In 1852 he succeeded Dr. Thomas Thomson as regius professor of chemistry in the university of Glasgow. In 1859 he was elected President of the Glasgow Philosophical Society; and in 1867 president of the Chemical Section of the British Association for the Advancement of Science. The Royal Society of Edinburgh awarded him the Keith medal in 1855, and the Royal Society of London one of the royal medals in 1872. His last years were passed in much mental and bodily suffering, and he died on 2 Nov. 1874. Anderson's earliest researches were on a new mineral species, and on the atomic weight of nitrogen. He conducted an elaborate inquiry into ‘The Products of the Destructive Distillation of Animal Substances,’ which resulted in the discovery of a new pyridine series, and of certain fatty amines. Then he examined the action of sulphur upon fixed oils, and obtained a new definite organic sulphide. His paper ‘On the Crystalline Constituents of Opium’ was very exhaustive.

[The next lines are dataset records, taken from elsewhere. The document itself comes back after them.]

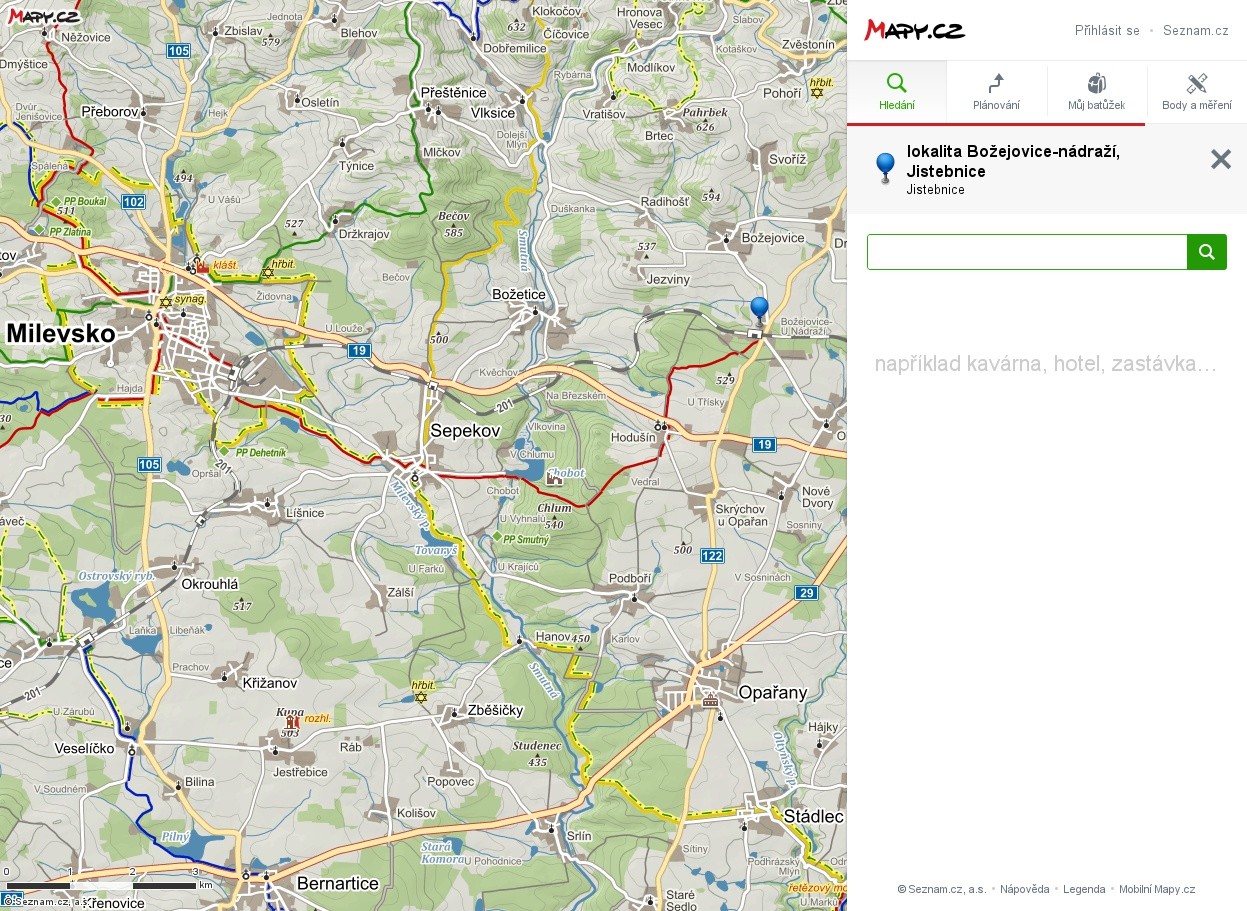Viewport: 1247px width, 911px height.
Task: Switch to the Plánování route tab
Action: click(996, 92)
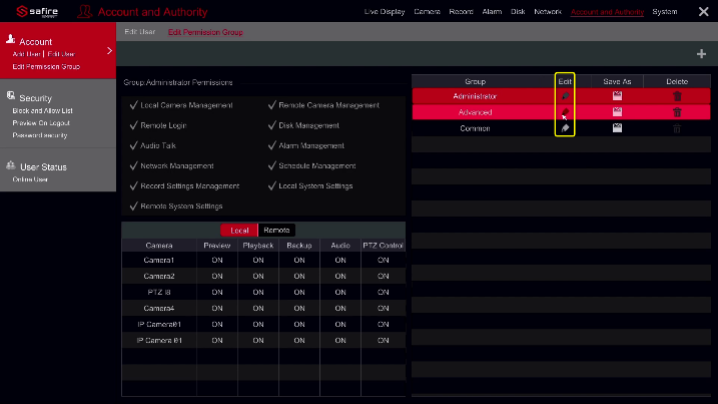Toggle Disk Management permission checkmark
Image resolution: width=718 pixels, height=404 pixels.
tap(271, 125)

In 1861 he published a work on ‘Anthracene and its Derivatives,’ and somewhat later interesting theoretical memoirs on the Platino-pyridine Bases, and on the Polymerisation of Pyridine, and Picoline. His agricultural experiments, which extended over nearly a quarter of a century, are almost all published in the ‘Journal of the Highland and Agricultural Society of Scotland.’ He examined the composition of wheat, beans, and turnips at different periods of their growth, and made a number of analyses of soils, manures, plant ashes, and oil cakes. His ‘Elements of Agricultural Chemistry’ was published in 1860, and although not very original in treatment, it gave a clear summary of the science at that date. Anderson was an organic and agricultural chemist, and but rarely turned his attention to inorganic bodies.

[Journal of the Chemical Society of London (1875), pp. 1309–13.]

G. F. R.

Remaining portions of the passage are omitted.